Rewrite the lines from the line with "Screen dimensions: 778x592" through the end of the lines as a two-column CSV with the headers request and answer. Put one row per request, with its text and its answer each in a single quoted field, replace line breaks with spaces, and leave out the pictures.

------------------------------------------------

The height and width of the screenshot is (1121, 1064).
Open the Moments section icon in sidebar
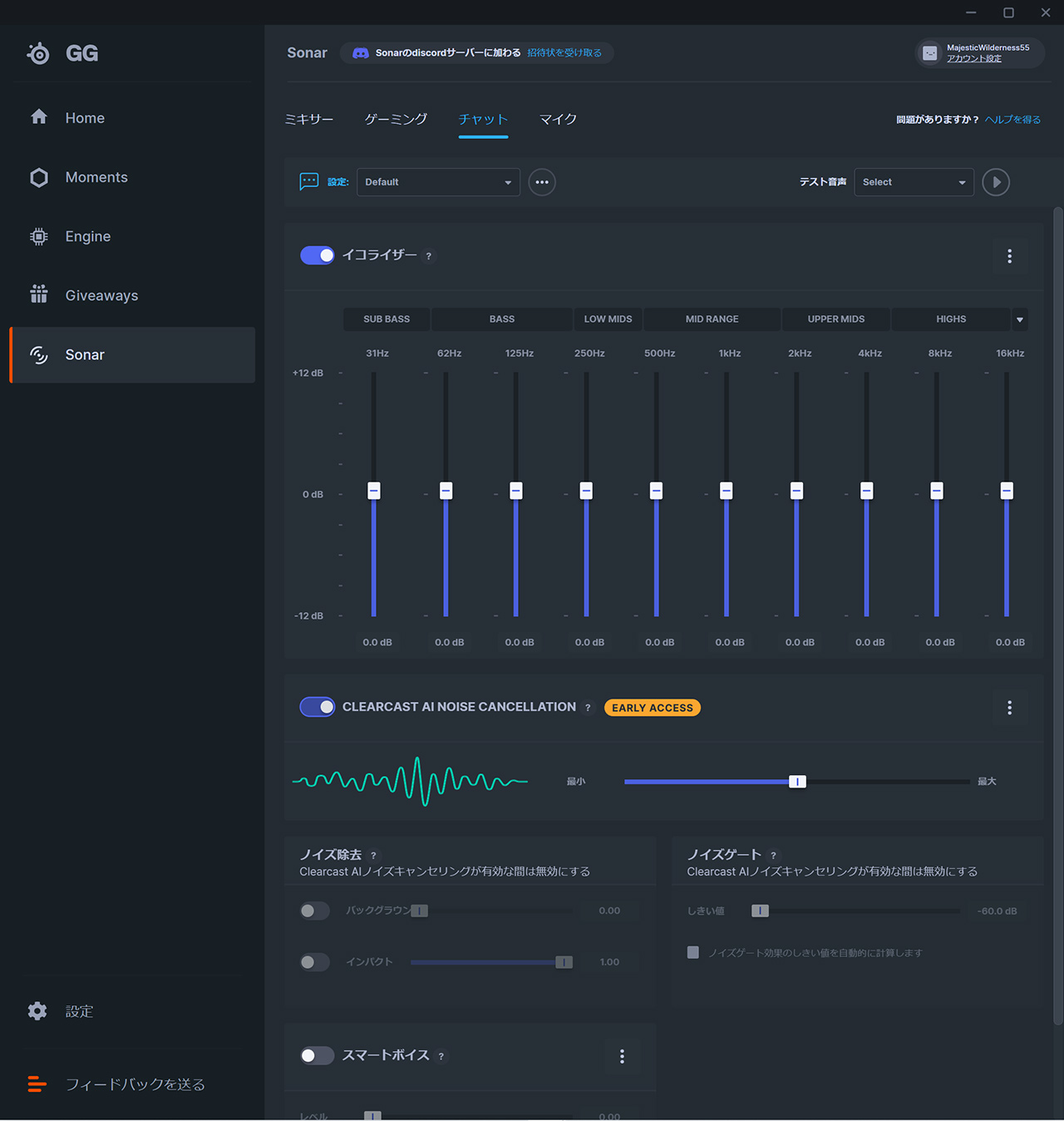[x=39, y=177]
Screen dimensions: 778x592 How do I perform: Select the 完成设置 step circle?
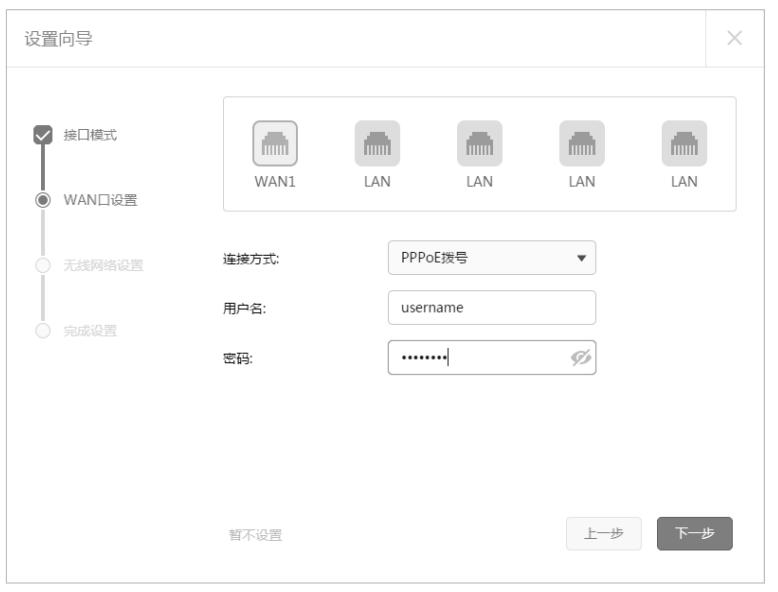pos(42,330)
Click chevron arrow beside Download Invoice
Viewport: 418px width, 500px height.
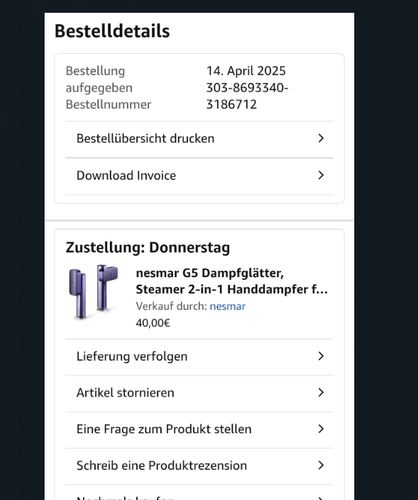tap(321, 175)
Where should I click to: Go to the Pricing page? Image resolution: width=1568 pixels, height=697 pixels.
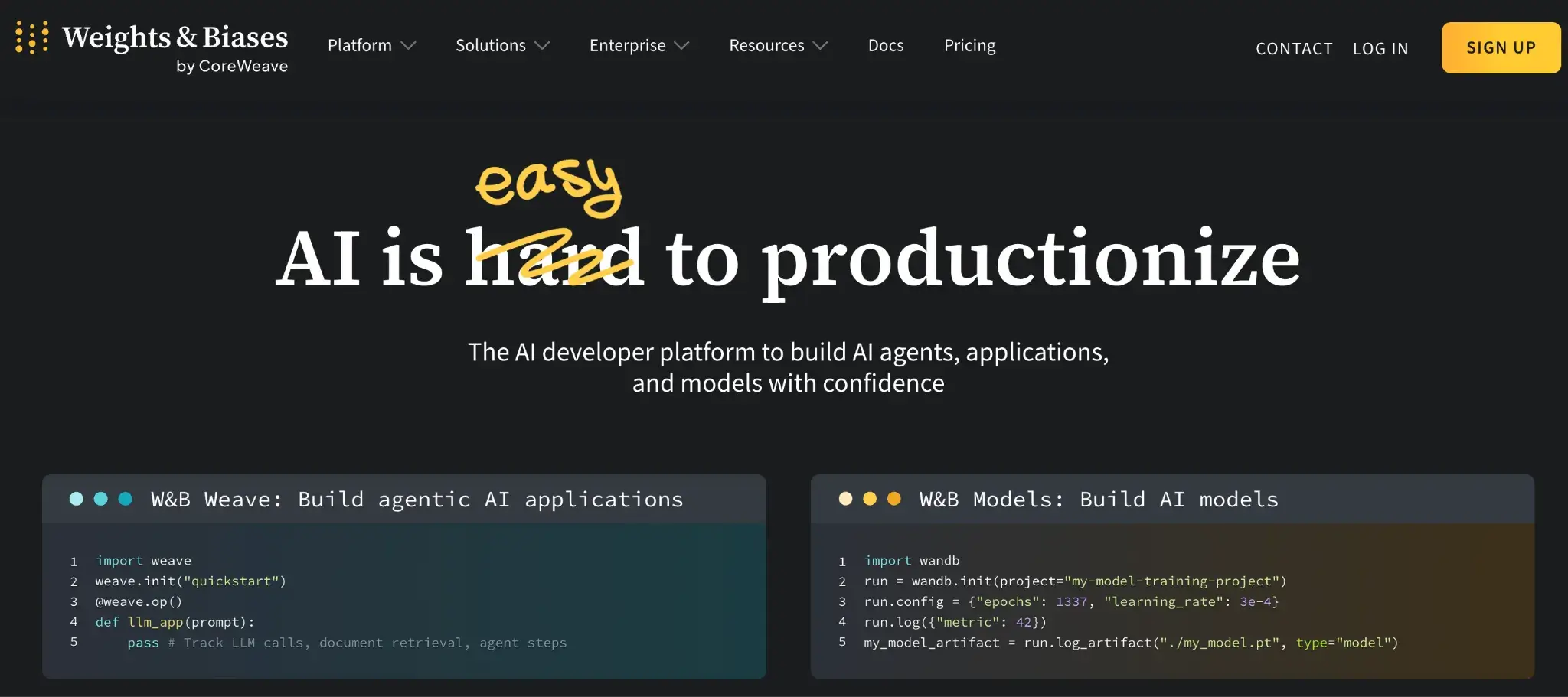[969, 46]
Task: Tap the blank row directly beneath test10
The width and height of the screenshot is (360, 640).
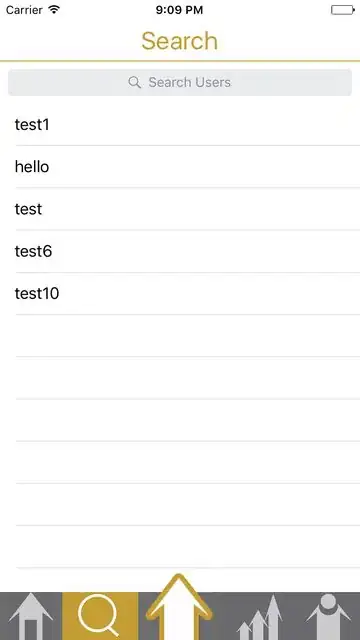Action: tap(180, 336)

------------------------------------------------

• THE REPLY:
request,answer
"Screen dimensions: 778x592 How do I perform: Select the 完成设置 step circle?","pos(42,330)"
"Click chevron arrow beside Download Invoice Viewport: 418px width, 500px height.","tap(321, 175)"
"Where should I click to: Go to the Pricing page? Image resolution: width=1568 pixels, height=697 pixels.","[969, 46]"
"Task: Tap the blank row directly beneath test10 The width and height of the screenshot is (360, 640).","Action: tap(180, 336)"